(Input for this task Opens)
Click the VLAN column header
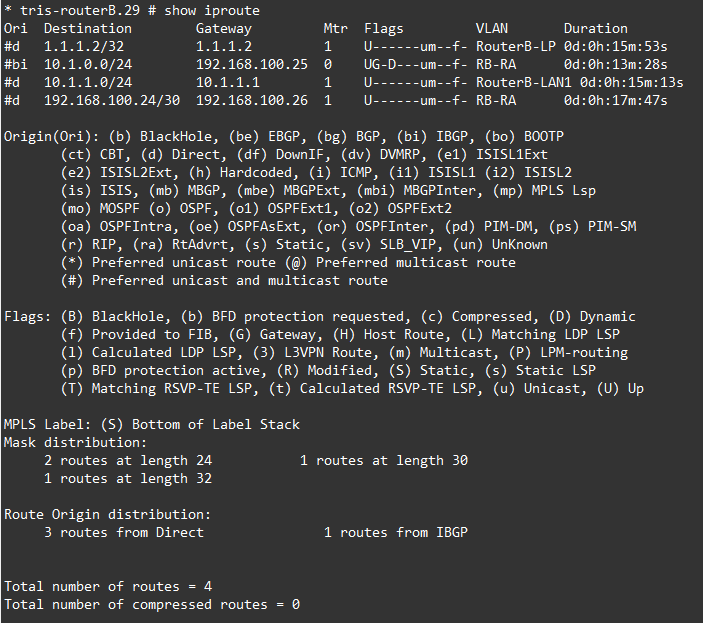This screenshot has height=623, width=703. click(x=491, y=29)
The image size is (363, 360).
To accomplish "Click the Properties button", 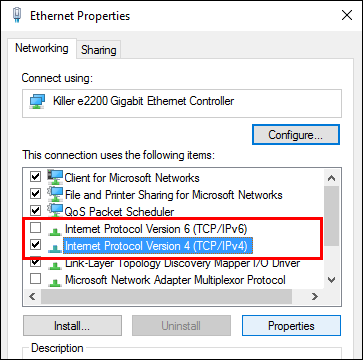I will tap(291, 326).
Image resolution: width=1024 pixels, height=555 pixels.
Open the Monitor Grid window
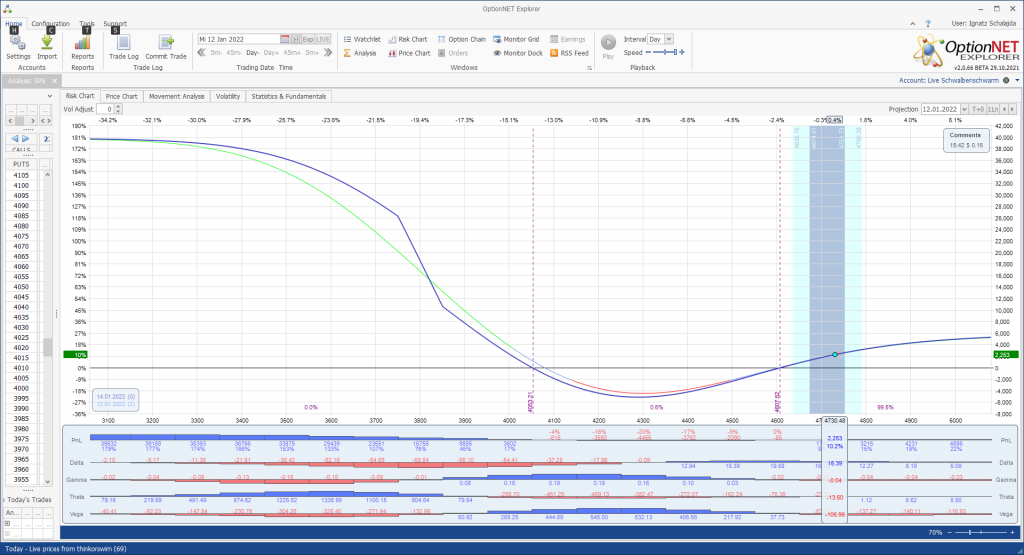tap(516, 39)
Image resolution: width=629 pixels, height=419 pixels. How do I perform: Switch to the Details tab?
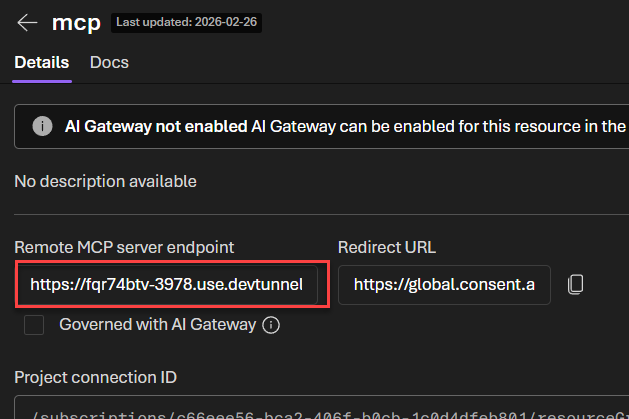coord(42,62)
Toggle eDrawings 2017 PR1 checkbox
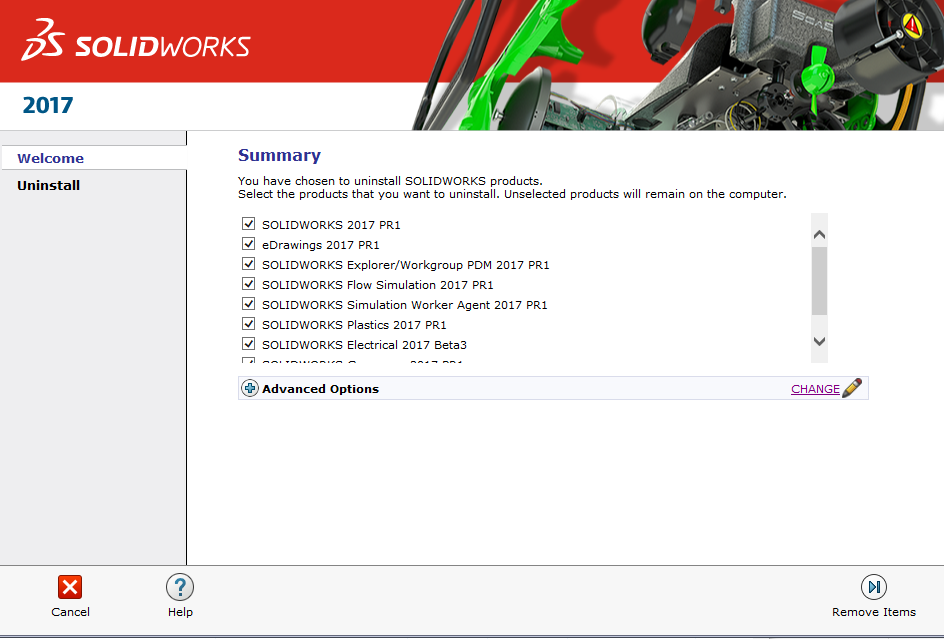 [249, 244]
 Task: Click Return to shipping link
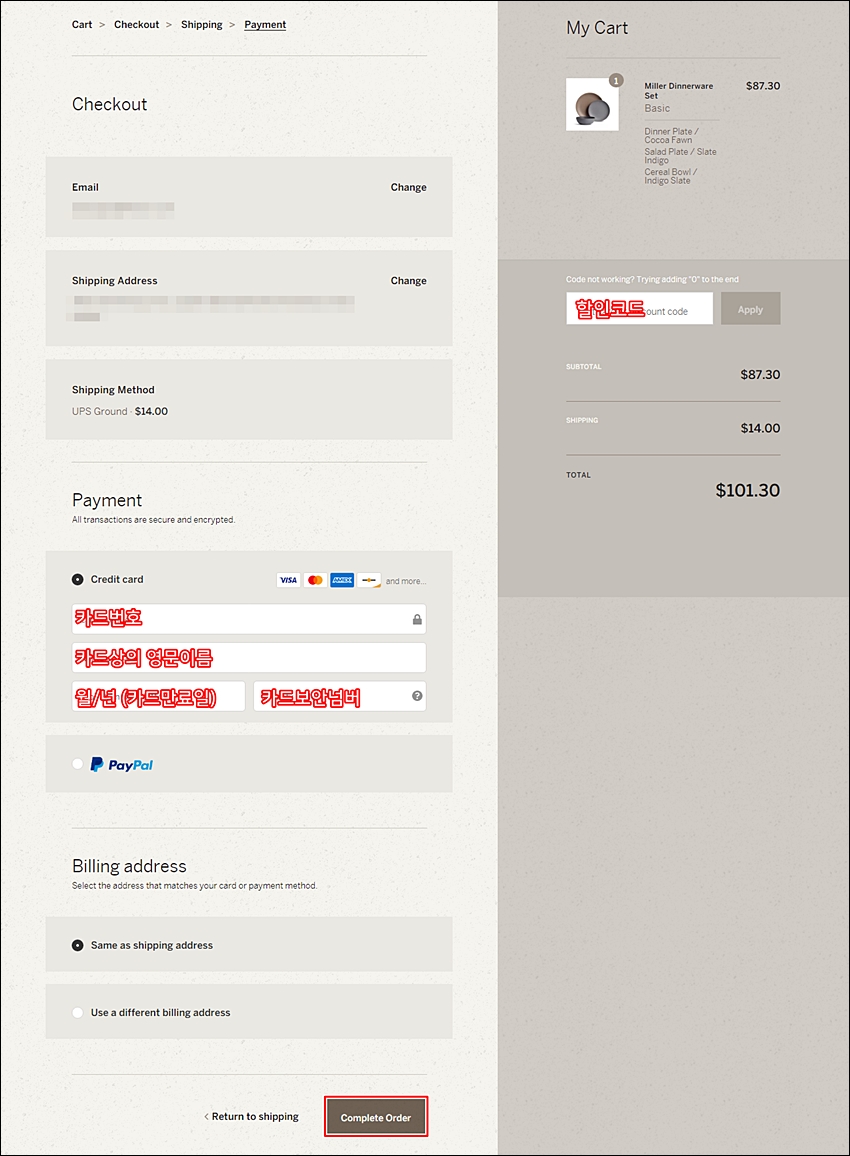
(Input for this task Closes)
▸ **What this task involves**
Drop the pictures, then reproduce exactly the lines from the one with "Image resolution: width=1024" through the final line of the listing.

▸ **Response**
Image resolution: width=1024 pixels, height=555 pixels.
Open the Monitor Grid window
tap(516, 39)
Image resolution: width=629 pixels, height=419 pixels. How do I perform: Switch to the Details tab?
coord(42,62)
Toggle eDrawings 2017 PR1 checkbox
 [249, 244]
 Task: Click Return to shipping link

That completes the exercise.